Archive for April, 2010
As more people are moving into houses with smaller lots and closer neighbors, they’re looking for the fastest growing hedge plant that can be used to create “instant” privacy.
Thuja Green Giant is your fast-growing answer! I’ve traveled the country and this new hybrid was introduced to American gardeners about 15 years ago (that’s still “new” for a conifer) from the National Arboretum in Washington, D.C.

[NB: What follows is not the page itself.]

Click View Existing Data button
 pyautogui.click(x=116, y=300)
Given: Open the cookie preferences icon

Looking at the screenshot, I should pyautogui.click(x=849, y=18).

Green Giant is a hybrid that grows an amazing 3’ PER YEAR once it becomes established. The trick is maximizing this fast growth rate. Here’s the secret: every April 15th (the dreaded tax day) I fertilize with 2-3 tablespoons of Osmocote slow-release fertilizer scratched into the top 2 inches of soil at the base of each plant. Then, water at least 1” per week from spring thru late fall. This guarantees you’ll see rapid growth of 3’ or more per year.

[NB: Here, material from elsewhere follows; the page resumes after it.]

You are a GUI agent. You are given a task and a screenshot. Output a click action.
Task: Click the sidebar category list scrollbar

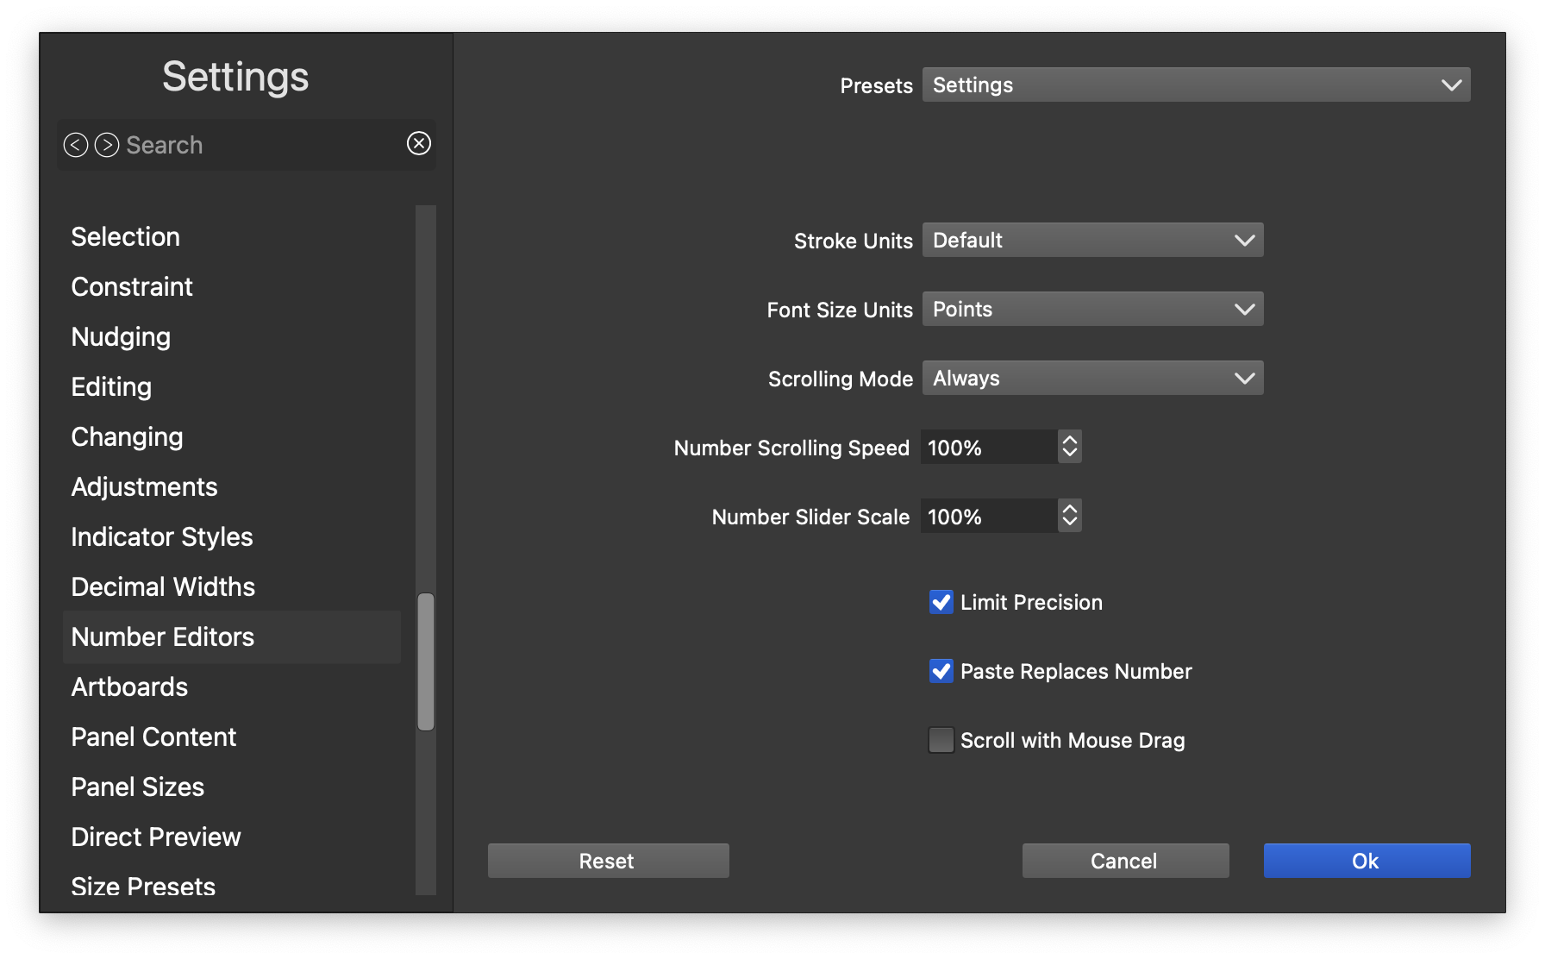pos(426,661)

Can you PRUNE Green Giant Thuja? Absolutely! If left unpruned, Thuja Green Giant will form a graceful pyramidal shape 8’ wide and 40’ tall. They respond wonderfully to pruning in early summer (after they’ve had their spring flush) and I’ve seen them planted a mere 18” apart and kept to a tight 6’ tall around a formal rose garden.
Thuja Green Giant is extremely versatile and thrives in sandy or clay soil. I’ve seen it growing in hot/steamy Atlanta, Georgia all the way up into our location here in Western Michigan!
You can’t ask for a better fast-growing privacy Hedge Plant than Thuja Green Giant. Also, try planting long-blooming Knock Out Roses and Ornamental Grasses at the base of your Green Giant Thujas for the “finishing” touch!
I often get asked by newbie gardeners that have a combination of sun & shade in their perennial garden how to go about determining what to plant. A number of years ago, I planted a number of sun loving perennials beneath a tree that had not leafed out yet – then wondered why I didn’t have very many blooms on my plants later that summer.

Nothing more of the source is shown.